** EXTRACT **
···

TKA, total knee arthroplasty; PJI, periprosthetic joint infection; DAIR, debridement, antibiotics and implant retention; UK, United Kingdom; MRSA, methicillin resistant Staphylococcus Aureus; CI, confidence interval; CoNS, coagulase-negative Staphyloccal species; MSSA, methicillin sensitive Staphylococcus aureus.


Host factors and DAIR outcome

Host factors are believed to influence the likelihood of success after DAIR. The McPherson staging system considers systemic features (such as immunocompromise, advanced age and malnutrition) and local limb features (such as poor soft tissue envelope and vascular insufficiency) in an effort to identify patients who are at risk of a poor outcome. Bryan et al. demonstrated that healthy patients (McPherson Grade A) had a lower treatment failure rate than unhealthy patients (McPherson Grade C), at 8% vs. 44% over a median follow-up of 6 years, for DAIR in the setting of acute hip PJI (46).


Technical aspects of DAIR and outcome

The technical aspects of DAIR surgical technique have been described elsewhere in this issue, but there is evidence that the method of DAIR has an influence on treatment success. Byren et al. found a significantly higher risk of treatment failure in a retrospective cohort of 112 mixed joint DAIRs, with a hazard ratio of 4.2 (95% CI: 1.5–12.5) for arthroscopic vs. open DAIR (47). The recent International Consensus Meeting found a strong majority and consensus against the role of arthroscopy in management of PJI (40).

Where possible it is recommended that modular components are exchanged, with evidence supporting improved treatment success where this is done (40). This intuitively makes sense as removal of a modular polyethylene bearing not only results in the reduction of the bioburden, but it also allows access to the posterior capsule of the knee joint for debridement. From a general DAIR perspective Lora-Tamayo et al. demonstrated higher treatment failure of DAIR when component exchange was not performed in a multi-centre review of 349 hip and knee PJIs (48). Choi et al. reported a significant benefit of polyethylene exchange in knee DAIR, with a 52.6% success rate vs. 0% without exchange (49).


Closing statements

DAIR is a viable option in managing acute PJI following knee arthroplasty and there is growing interest in identifying cases amenable to DAIR with a high chance of treatment success. The advantage of this technique in comparison to formal staged revision surgery is the reduced morbidity and better functional outcomes. The evidence base largely consists of small cohort studies (often retrospective), rather than randomised controlled trials. Meta-analyses have been undertaken to improve outcome estimates, but heterogeneity in diagnostic criteria, causative organisms, surgical technique, antibiotic regimens and definitions of treatment/failure success are limitations. The key points in achieving a positive outcome after DAIR for PJI are largely agreed to be a short clinical duration of infection, exchange of modular components (where possible), an organism with antibiotic sensitivities, and an uncompromised host. Publications over the last 20 years reporting the outcome of DAIR for acute PJI typically report treatment success rates of ~50–70%, within the limitations detailed above. Functional outcomes appear generally good compared to formal revision surgery, but few studies report these. Improving consensus regarding diagnosis, organisms, treatment and outcome definitions will allow greater comparisons in future work, and more robust pooling of data across centres for meta-analysis.

···

** INPUT DATA **
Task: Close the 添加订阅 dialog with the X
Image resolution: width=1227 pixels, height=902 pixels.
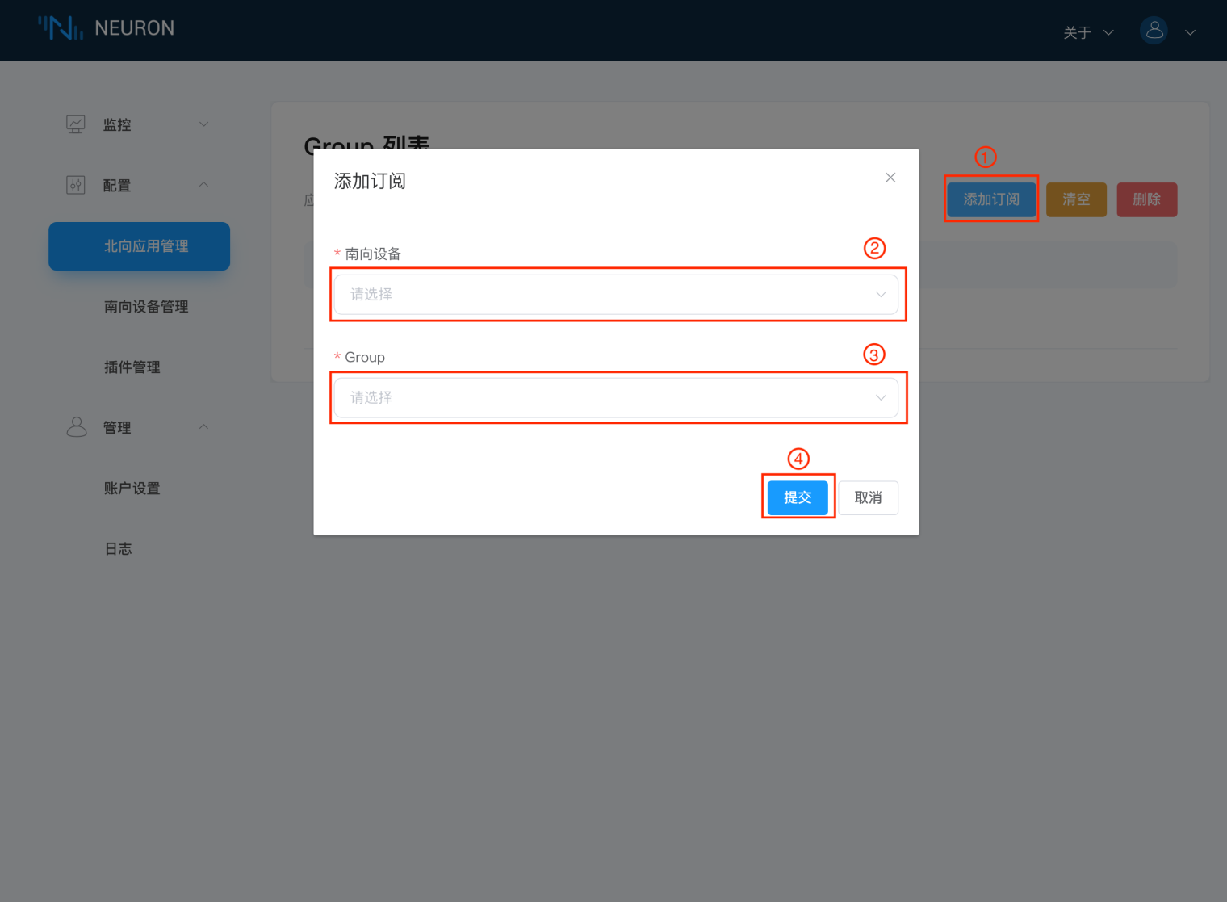Action: point(890,178)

···

** TASKS **
**A.** Answer these questions using the DAIR excerpt:
(i) What treatment failure rates did Bryan et al. report for McPherson Grade A and Grade C patients?
(ii) What hazard ratio did Byren et al. find for arthroscopic vs. open DAIR?
(iii) What treatment success rates do publications from the last 20 years typically report for DAIR in acute PJI?
**B.** Quote the DAIR excerpt word for word, starting at "Technical aspects of DAIR and" and ending at "of PJI (40).".
The data come from a different source than the DAIR excerpt.

** ANSWERS IN ORDER **
**A.**
(i) 8% for Grade A and 44% for Grade C, over a median follow-up of 6 years.
(ii) 4.2 (95% CI: 1.5–12.5).
(iii) About 50–70%.

**B.**
Technical aspects of DAIR and outcome

The technical aspects of DAIR surgical technique have been described elsewhere in this issue, but there is evidence that the method of DAIR has an influence on treatment success. Byren et al. found a significantly higher risk of treatment failure in a retrospective cohort of 112 mixed joint DAIRs, with a hazard ratio of 4.2 (95% CI: 1.5–12.5) for arthroscopic vs. open DAIR (47). The recent International Consensus Meeting found a strong majority and consensus against the role of arthroscopy in management of PJI (40).